To confirm that bacteria were attached to the seeds during overnight shaking (the process of bacterial inoculation) and that uninoculated soaked seeds were free of bacteria, 5 rice seeds from each of the treatments (KCl or bacterial suspension in KCl) were placed onto nutrient agar (NA) plates and incubated at 30°C overnight. Inoculated seeds had bacterial colonies around them, while uninoculated seeds showed no growth of bacteria or contamination (Fig. S1). In addition, three inoculated and uninoculated seeds were transferred into 1 mL phosphate buffer solution (PBS) separately (1 seed per tube), and then tubes were sonicated in a water bath for 10 min (Branson; 50 to 60 Hz). Serial dilutions of the sonicated PBS containing seeds were prepared (from 10−1 to 10−5), and 10 μL of each dilution was dropped onto NA in triplicate. Plates were incubated at 30°C overnight. No growth was observed from tubes containing uninoculated seeds. From tubes containing inoculated seeds, the mean CFU per seed was calculated. The average CFU per seed for Kasnodarskij 3352 and Zhonghua 11 was 1.13 × 104 and 2.03 × 104, respectively. The average CFU per seed for Carolino 164 and Kasalath was 1.56 × 104 and 1.78 × 104, respectively (Fig. S1).

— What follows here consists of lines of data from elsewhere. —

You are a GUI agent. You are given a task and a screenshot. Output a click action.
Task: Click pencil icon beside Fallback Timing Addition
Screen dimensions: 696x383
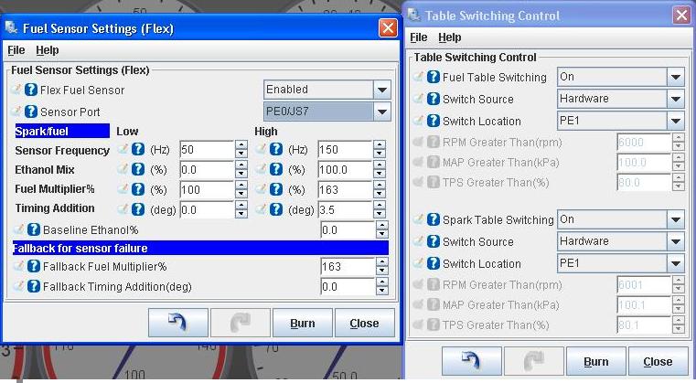click(17, 288)
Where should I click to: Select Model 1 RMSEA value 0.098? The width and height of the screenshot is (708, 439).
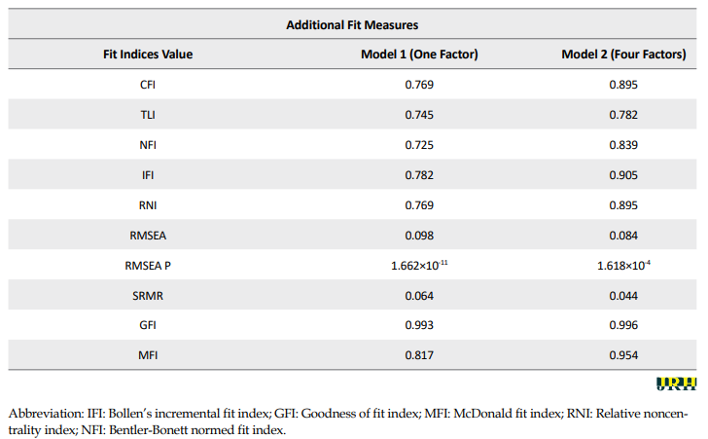[x=419, y=236]
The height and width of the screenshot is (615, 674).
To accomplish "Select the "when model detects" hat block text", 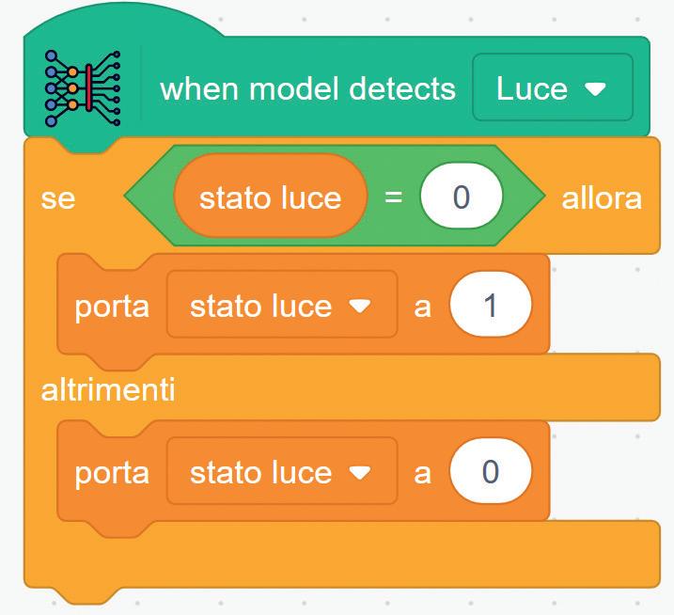I will (307, 89).
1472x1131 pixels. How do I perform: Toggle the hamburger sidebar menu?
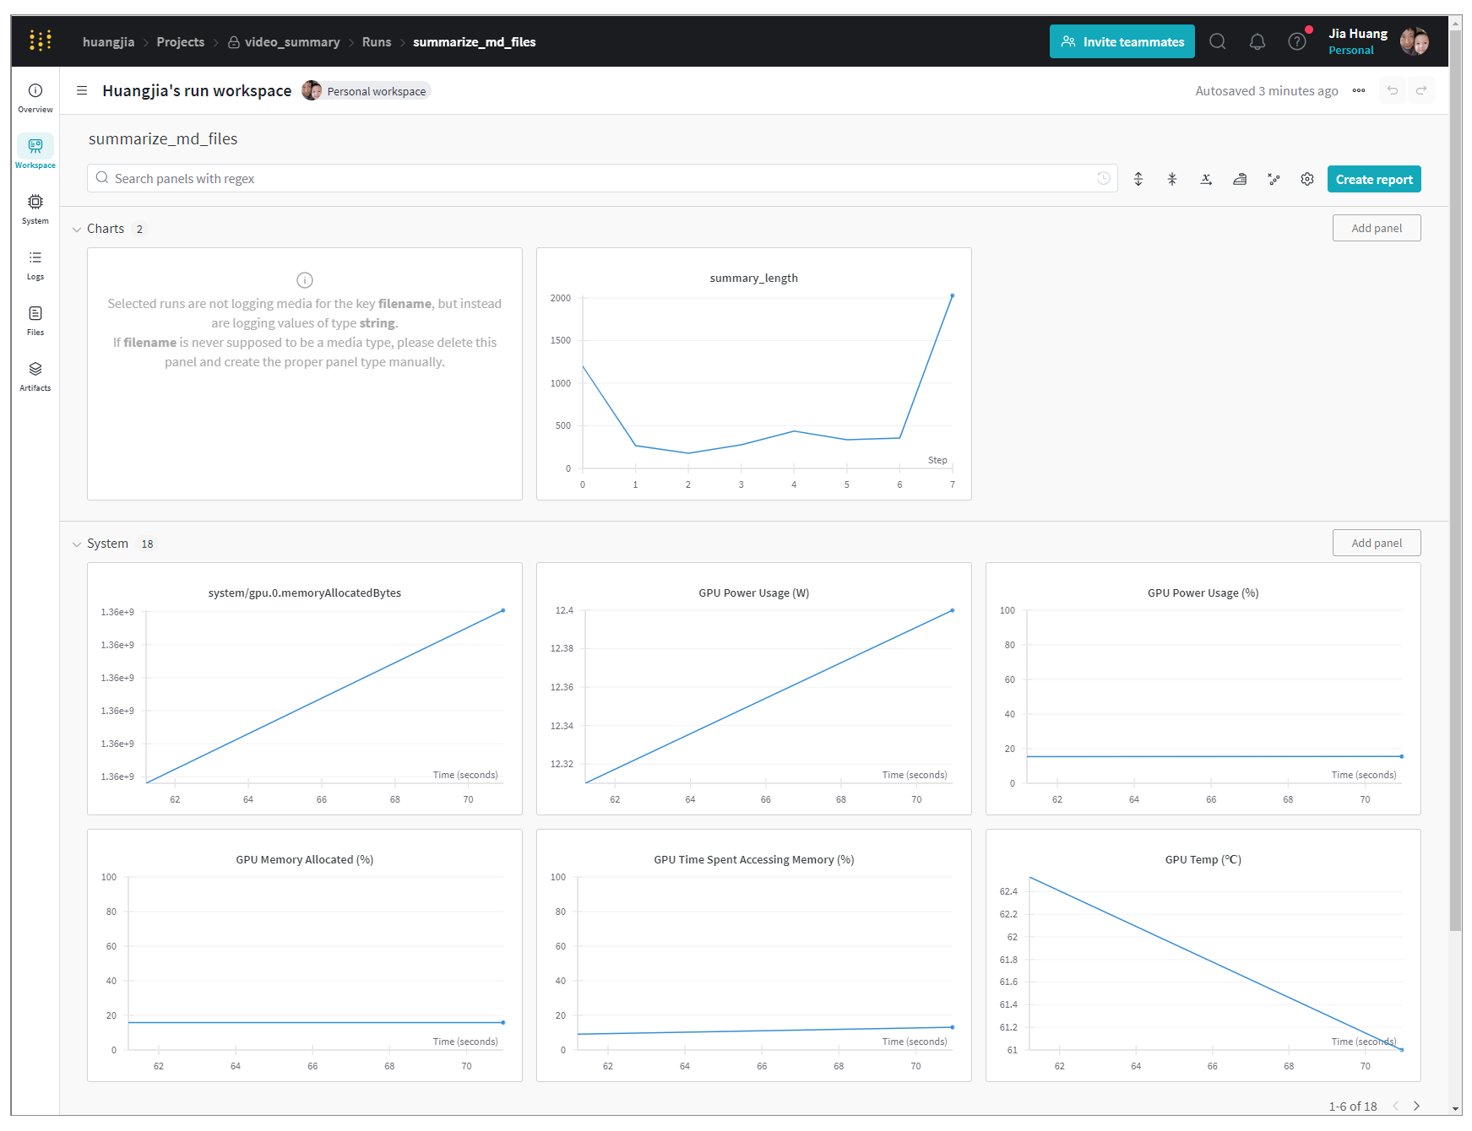pyautogui.click(x=82, y=90)
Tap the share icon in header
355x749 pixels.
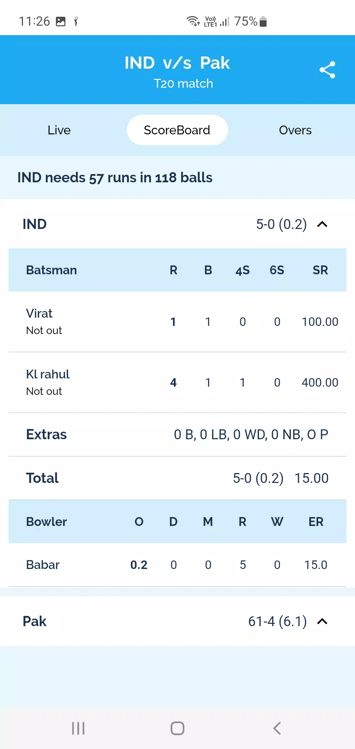pos(327,70)
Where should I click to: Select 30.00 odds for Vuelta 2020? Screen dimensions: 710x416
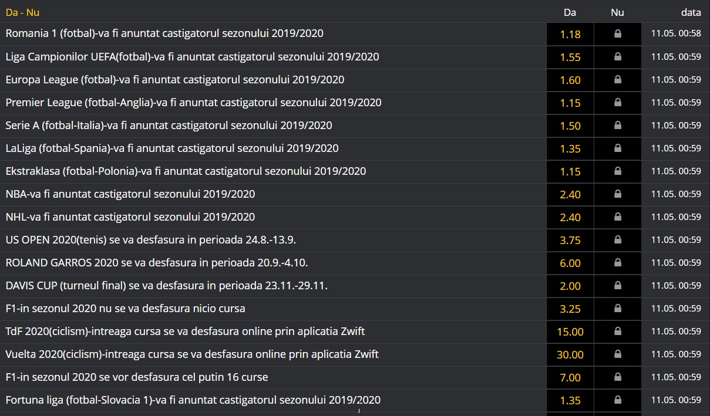[x=570, y=354]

Dry weight root/shoot ratio. Shoots and roots of 15 inoculated and uninoculated plants (2-week-old plants) were isolated and put into a dry oven at 50°C for 48 h (83). After 2 days of incubation, the dry weight root/shoot ratio of each of 15 plants per trial (total of 3 trials) was measured to evaluate the ability of plants to take up nutrients while they were inoculated with bacteria.

Data availability.

All sequence reads were deposited at the NCBI Sequence Read Archive (SRA) under BioProject no. PRJNA667792 and SRA accession no. SRS7484588 to SRS7484592. All assemblies and annotations can be viewed, manipulated, and downloaded from the open access KBase narrative at https://narrative.kbase.us/narrative/52526. We have also created a static narrative to support the article, which can be accessed here at https://kbase.us/n/52526/166/.

Statistical analysis.

All statistical comparisons (ANOVA and Tukey post hoc) among the 25 PSB was done using Minitab statistical software v20.2.0.0 (free access from University of Wisconsin Milwaukee). Comparisons (Kruskal-Wallis, Dunn post hoc) between shoot and root lengths or dry weight root/shoot ratio were done using R v4.0.4. Kruskal-Wallis and Dunnett post hoc tests were implemented using the rstatix R package (84).